The strain sensitivity we report for both B-scan and C-scan methods, 60 to 90 με, is lower than that previously reported for two-dimensional compression OCE ($\sim 2$ to 26 με).^12,16,42 As our group has previously described in detail,¹³ a key factor limiting strain sensitivity is OCT SNR, as it determines the achievable displacement sensitivity. Wang et al. reported a strain sensitivity of 26 με based on an OCT SNR of 50 dB (reported as a strain rate of $2.6\times {10}^{-4}{\text{s}}^{-1}$ at 0.1 s acquisition time).¹² Although such SNRs can certainly be achieved at the surface of turbid tissue, dark speckles and attenuation limit the feasibility of achieving such high SNR at each pixel over the depth range (50 to 200 μm) required to calculate local strain. To improve the strain sensitivity in the presence of the lower OCT SNR in turbid tissue, our group has previously performed averaging of 50 loaded and unloaded B-scan pairs to achieve strain sensitivity of $<3\mu \text{ε}$.^16,42 This level of averaging could be achieved in 3-D OCE using the technique described above (Fig. 5), but would result in a long acquisition time of $>250\mathrm{s}$.

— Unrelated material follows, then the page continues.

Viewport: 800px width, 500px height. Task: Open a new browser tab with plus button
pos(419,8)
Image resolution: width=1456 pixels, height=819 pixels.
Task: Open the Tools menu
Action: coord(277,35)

The application of 3-D OCE to clinical and in vivo applications will require not only rapid acquisition of 3-D elastograms, as provided by our method, but also rapid processing to enable “live” visualization of the data acquired. This could be achieved by employing graphics processing units, as demonstrated for OCT⁴⁸ and Doppler OCT.⁴⁹

5.

Conclusion

We have demonstrated for the first time 3-D-OCE performed by calculating the phase difference between consecutive OCT C-scans, acquired before and after imparting a compressive load to a silicone phantom or freshly excised rat muscle. We demonstrated a 3-D-OCE acquisition time of 5 s, an order of magnitude shorter than with our existing B-scan method,^13,16 with displacement and strain sensitivity, 0.86 nm and 90 με, respectively, which are comparable to the B-scan method. We demonstrated that averaging improves the strain sensitivity to 60 με, at the expense of longer acquisition time. We expect that the increase in acquisition speed provided by this method will aid in the translation of OCE to clinical and in vivo applications.